Come uscire da questa situazione? Il risanamento del Mezzogiorno richiede certamente una diversa classe dirigente, una più decisa lotta a tutte le forme di criminalità, ma certamente anche investimenti pubblici ben orientati: un requisito impossibile nell’attuale congiuntura e che potrebbe realizzarsi soltanto nel contesto di una vera politica economica europea, cioè di un sostanziale progresso dell’integrazione politica dell’Unione.
Nel frattempo, i giovani pagheranno il prezzo più alto. Dal 2008 al 2012 (confronti al secondo trimestre) il tasso di occupazione tra i 15 e i 34 anni nel Sud è sceso dal 37,2% al 31,3%. Per le donne è solo del 23,8%, anche se sono più scolarizzate dei maschi.
Molti giovani rispondono a questa situazione con la valigia in mano. Negli ultimi venti anni sono emigrati dal Sud circa 2,5 milioni di persone, oltre un meridionale su dieci residente al Sud nel 2010. Nel 2010 sono partiti del Mezzogiorno in direzione del Centro-Nord circa 109 mila abitanti.
In molti casi l’emigrazione, a differenza di quella di cinquant’anni fa non è definitiva: nello stesso anno circa 67mila persone sono rientrate nei luoghi d’origine. È anche interessante osservare che i giovani meridionali non si dirigono quasi mai all’estero:
nel 2010 da tutto il Sud sono espatriati 10.800 meridionali,contro gli oltre 28mila del Centro-Nord. Si sono diretti soprattutto in Germania, quasi uno su quattro (23,8%), Svizzera (13,5%) e Gran Bretagna (11,7%). Meno della metà, circa 4.500, sono under 40. Solo uno su dieci è laureato (1.245).

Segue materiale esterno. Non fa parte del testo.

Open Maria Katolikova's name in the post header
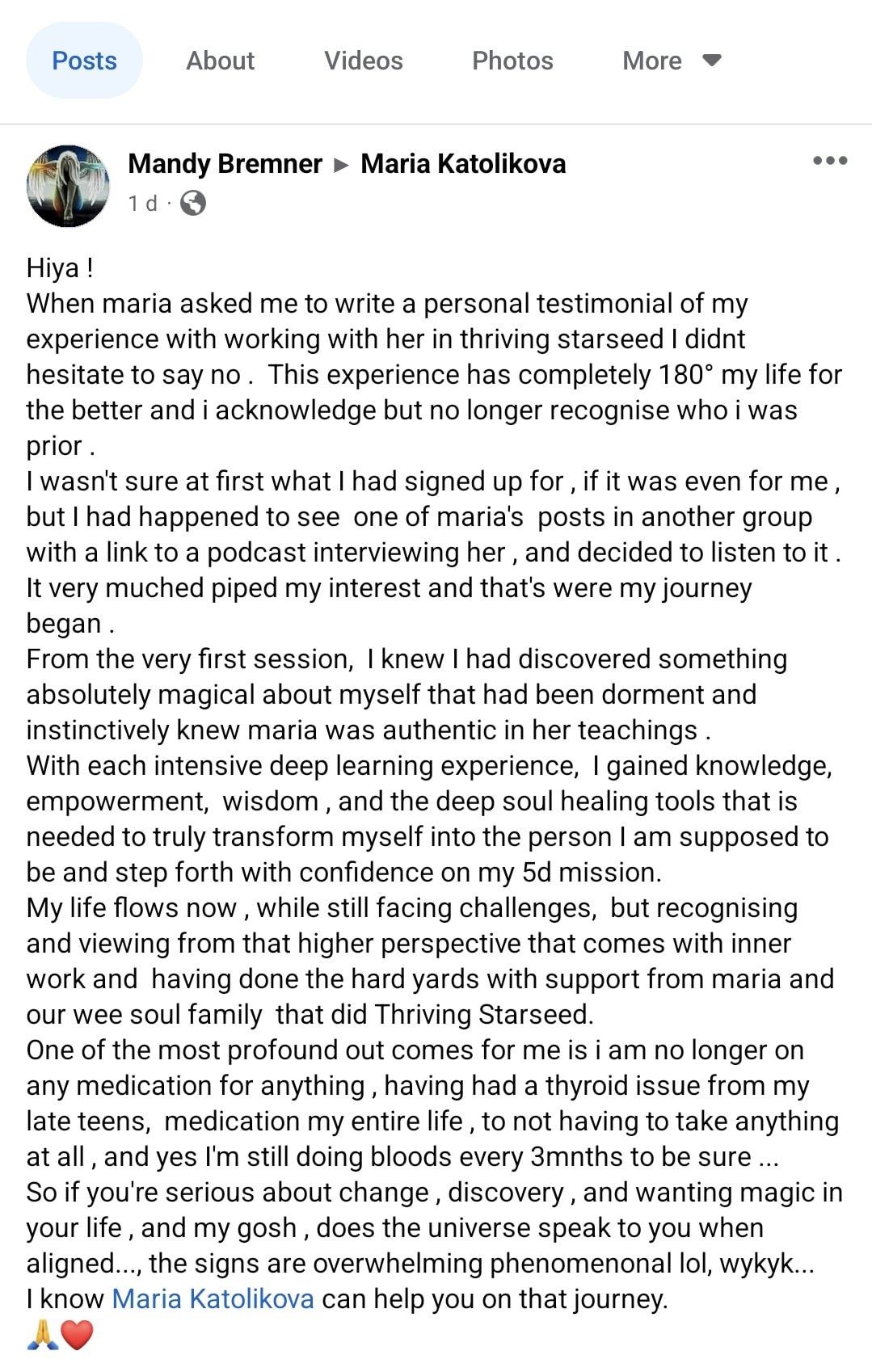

Forse il timore ad affrontare una migrazione internazionale è anche legato allaminore preparazione degli studenti del Sud e delle isole rispetto a quelli del Nord, come risulta dai test Invalsi del 2011 – 2012, soprattutto per Campania, Calabria e Sicilia.

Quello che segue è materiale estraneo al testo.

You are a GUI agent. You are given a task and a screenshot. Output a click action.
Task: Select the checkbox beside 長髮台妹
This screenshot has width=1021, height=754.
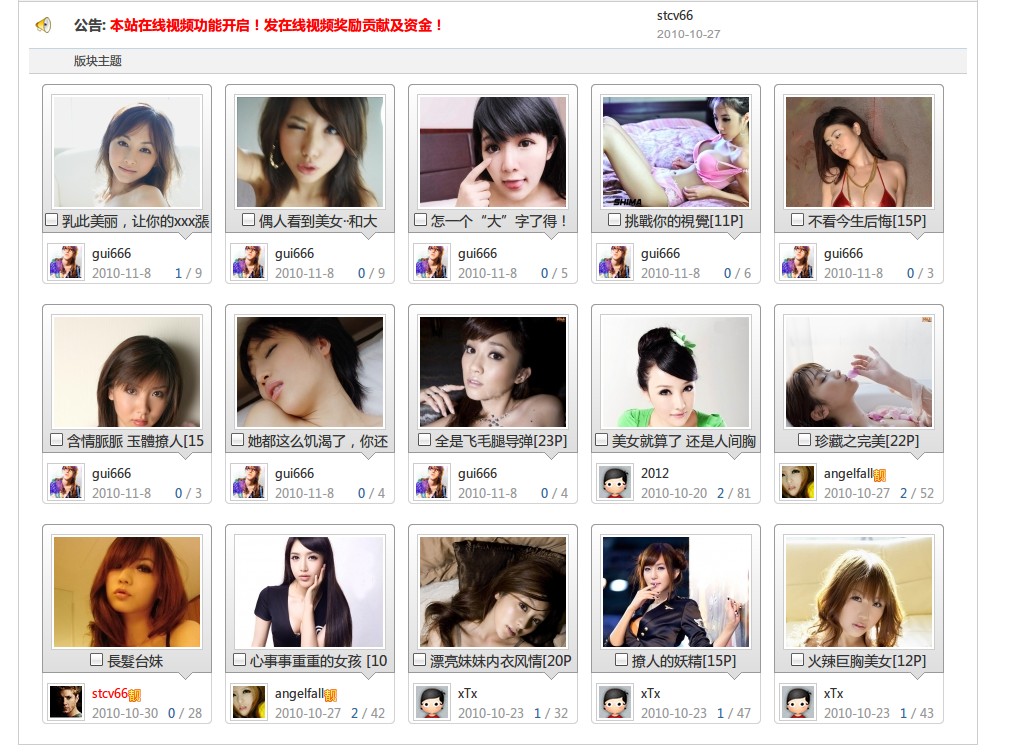pyautogui.click(x=97, y=660)
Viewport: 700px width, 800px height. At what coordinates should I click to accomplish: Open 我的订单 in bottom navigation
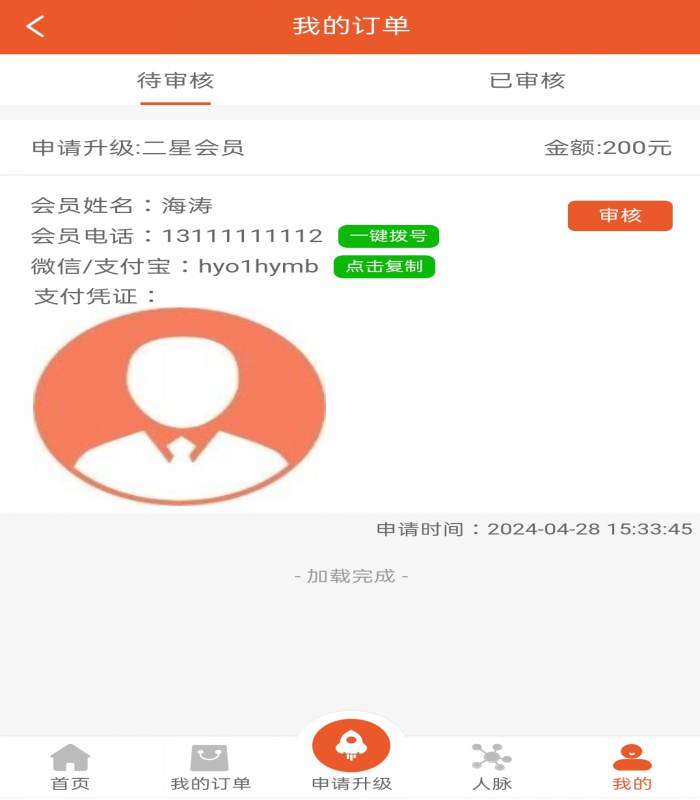tap(210, 768)
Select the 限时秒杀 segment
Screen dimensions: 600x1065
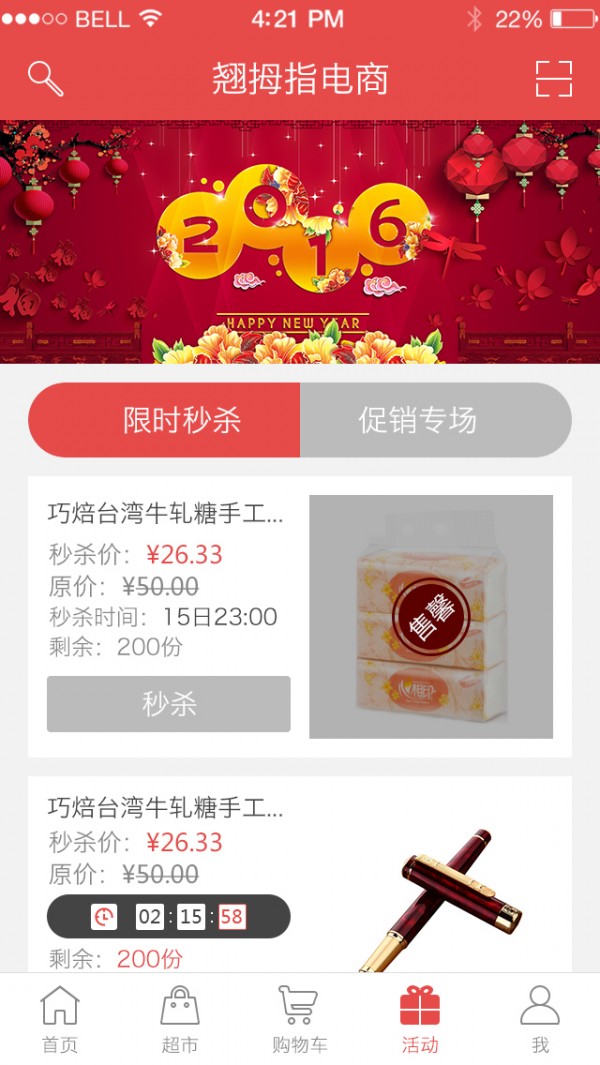(x=165, y=420)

Il quadro, insomma, è tutt’altro che confortante: se anche l’Europa riprenderà a correre, e con essa il Centronord, il Mezzogiorno resterà ancora più indietro. Che fare allora? Chi scrive ha diretto per otto anni, dal 1987 al 1994, un settimanale economico destinato al Mezzogiorno (Capitale Sud). Erano gli anni dell’ultima grande fiammata di speranza provocata dall’intervento straordinario; da quella difficile esperienza ho imparato quanto è difficile proporre ricette che funzionino per lo sviluppo del Sud. Ma su un punto si può essere certi: anche in tempi di spending review e di tagli drastici a tutti i costi del settore pubblico, l’investimento in capitale umano è l’unico che può garantire una ripresa e, nel medio termine, un lento superamento del divario. Forse molti giovani del Sud saranno costretti a emigrare o cambiare regione per trovare lavoro. Non sarà un male, se potranno tornare ai luoghi dì origine forti di esperienze nuove, con la capacità di avviare nuove attività. Ma è essenziale che questi giovani siano messi nelle condizioni migliori per affrontare il mondo.